Salomone disse: «Signore, mio Dio, tu hai fatto regnare il tuo servo al
posto di Davide, mio padre. Ebbene io sono solo un ragazzo; non so come
regolarmi. Il tuo servo è in mezzo al tuo popolo che hai scelto, popolo numeroso
che per la quantità non si può calcolare né contare. Concedi al tuo servo un
cuore docile, perché sappia rendere giustizia al tuo popolo e sappia distinguere
il bene dal male; infatti chi può governare questo tuo popolo così numeroso?».
Piacque agli occhi del Signore che Salomone avesse domandato questa
cosa. Dio gli disse: «Poiché hai domandato questa cosa e non hai domandato
per te molti giorni, né hai domandato per te ricchezza, né hai domandato la vita
dei tuoi nemici, ma hai domandato per te il discernimento nel giudicare, ecco,
faccio secondo le tue parole. Ti concedo un cuore saggio e intelligente: uno
come te non ci fu prima di te né sorgerà dopo di te».

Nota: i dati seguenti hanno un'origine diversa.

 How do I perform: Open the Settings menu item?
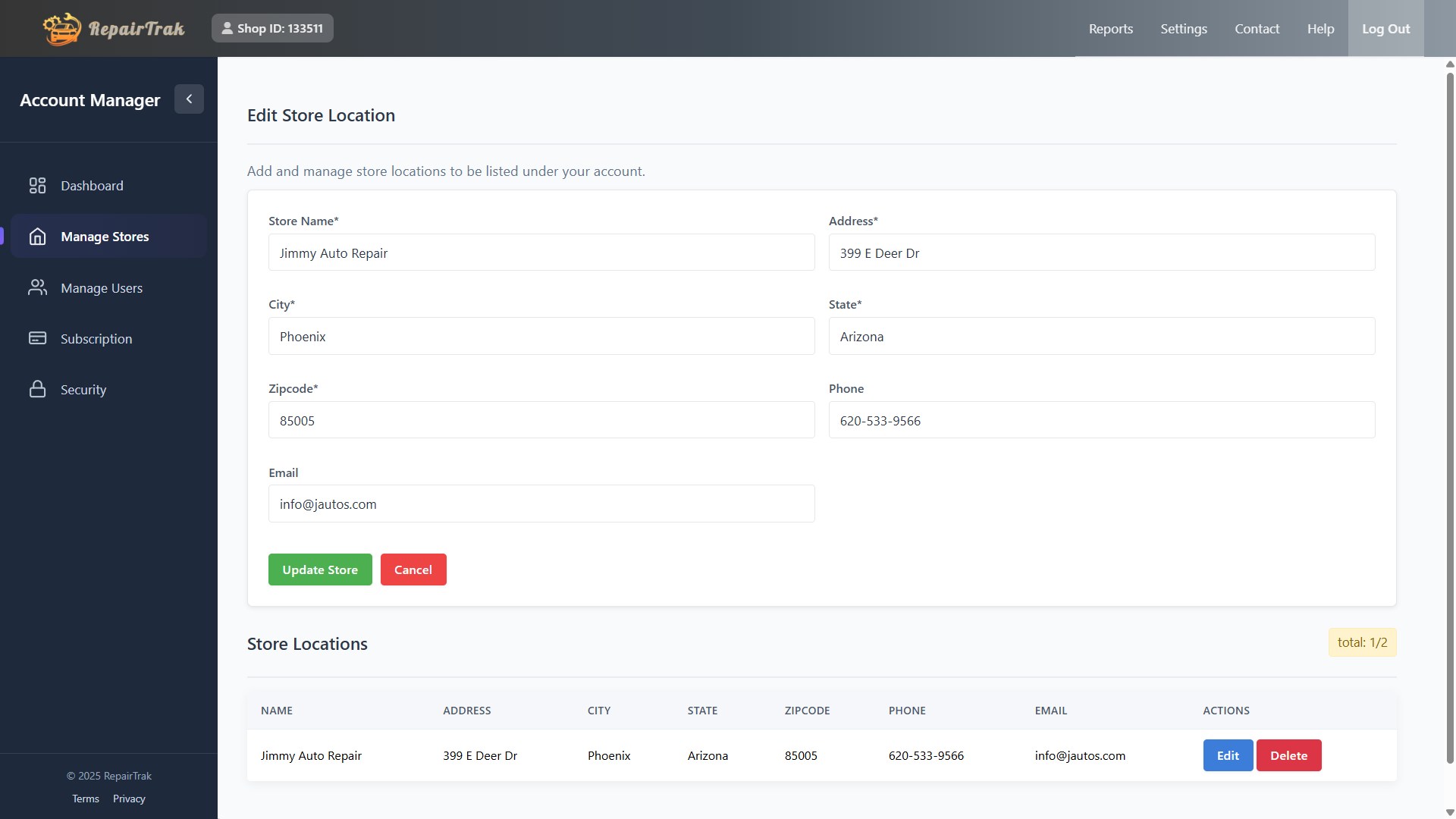(1184, 28)
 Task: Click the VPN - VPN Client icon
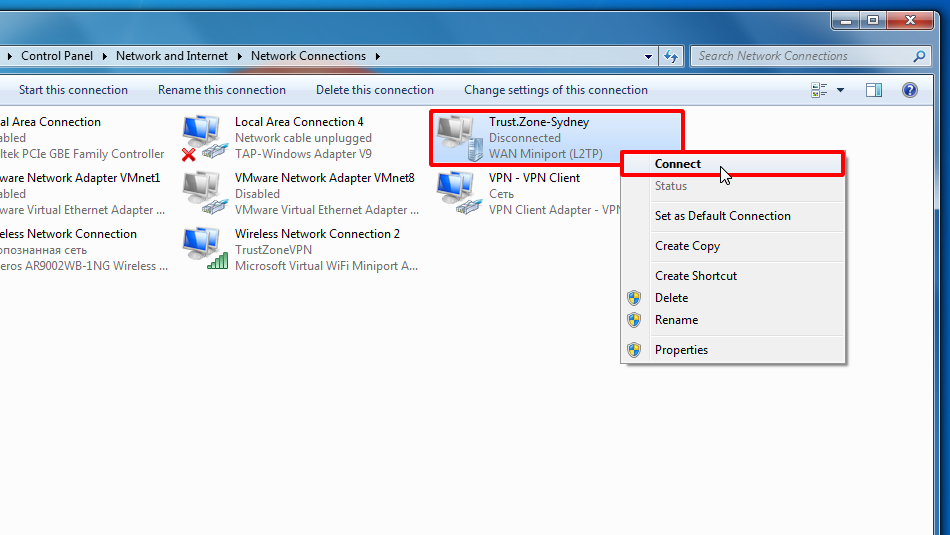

Non furono né tranquilli né felici gli ultimi anni del regno di Davide:
sommosse, rivolte, tentativi di sbalzarlo dal trono. Negli intrighi per ottenere il
potere ben tre dei suoi figli perirono di morte violenta. I disordini continuarono
finché Salomone riuscì a impossessarsi del potere. Non fu un guerriero come suo
padre, non c'erano nemici da combattere, fu un uomo di pace. Ereditò un grande
regno che doveva essere mantenuto unito e governato con giustizia ed equità. Ci
riuscì.
Fu un abile politico, un grande costruttore, un uomo ricchissimo, ma
divenne famoso per la sua saggezza. Nell'Antico Testamento il suo nome è citato
circa trecento volte e significa «pace», «prosperità». Da tutto il mondo
accorrevano a Gerusalemme per conoscerlo e per ascoltarlo. La visita più celebre
fu quella della regina di Saba che, ammirata per la sua sapienza, esclamò: «Era
dunque vero quanto avevo sentito nel mio paese sul tuo conto e sulla tua
saggezza! Beati i tuoi uomini, beati questi tuoi ministri che stanno sempre
davanti a te e ascoltano la tua saggezza! Nel suo amore eterno per Israele il
Signore ti ha stabilito re perché tu eserciti il diritto e la giustizia» (1Re 10,6-9).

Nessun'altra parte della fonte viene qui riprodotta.